The current administration in Washington, DC, is one of the most active when it comes to policy and regulation that affects biosimilars, said a presenter at the 14th Biosimilars Summit, held January 22-23, 2019, in Alexandria, Virginia.

Molly Burich, MS, director of public policy for biosimilars and reimbursement for Boehringer Ingelheim Pharmaceuticals, Inc, recapped last year’s changes to reimbursement for biosimiliars by CMS in Part B, which is how the government pays for drugs administered by physicians. As with other presentations at the conference, not every rule or regulation is specific to biosimiliars, but almost everything has an impact, she said.

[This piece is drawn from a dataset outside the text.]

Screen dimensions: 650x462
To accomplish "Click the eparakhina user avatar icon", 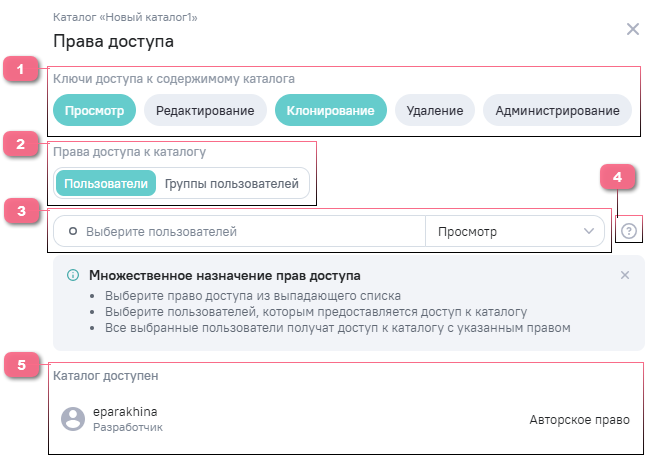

“CMS does drive a good bit of the decision-making,” said Burich. “Commercial payers often follow.”

Burich discussed the changes in the Healthcare Common Procedure Coding System (HCPCS). Last year, CMS began reimbursing biosimilars through Medicare Part B with its own codes (known as Q codes) as opposed to lumping them together with the same billing code (J) as reference biologics.

Q codes are historically considered temporary codes; it is up to CMS to decide when to move a biosimilar to the permanent J code, she said. While Q codes are considered temporary, Burich said the good thing is that most payers are using them.

This is an improvement from a few years ago, when CMS was assigning biosimilars “blended” codes, which Burich said most stakeholders did not want, given issues with pricing and tracking pharmacovigilance. By removing blended codes, biosimilars no longer need a separate modifier for billing purposes; that issue alone caused some complications in trying to educate physicians and coding staff about how to use them, she said.

With the separate coding system, Part B now pays for biosimilars under the Physician Fee Schedule based on the average sales price (ASP) plus 6% of its specific reference product. Previously, CMS treated biosimlar reimbursement similarly to how it treats small-molecule drugs and generics and did not differentiate between them.

“That really did create payment uncertainty and instability for physicians," she said.

Another change from last year, albeit one that is on hold due to a federal court decision in late December 2018, are 340B price cuts. If their sponsors apply for pass-through status, which lasts for 3 years, biosimilars are exempt from the cuts that HHS tried to make last year. HHS sought to reduce the price paid to ASP minus 22.5%, but the court ruled that HHS did not have the authority to make the decision.

Burich also discussed step therapy in Medicare Advantage plans as another opportunity for biosimilars, but acknowledged that, “Different stakeholders have different perspectives.” She noted that the CMS plan has certain guardrails in place, and that decisions to move from a reference product to a biosimilar should not be made unless it is clinically appropriate.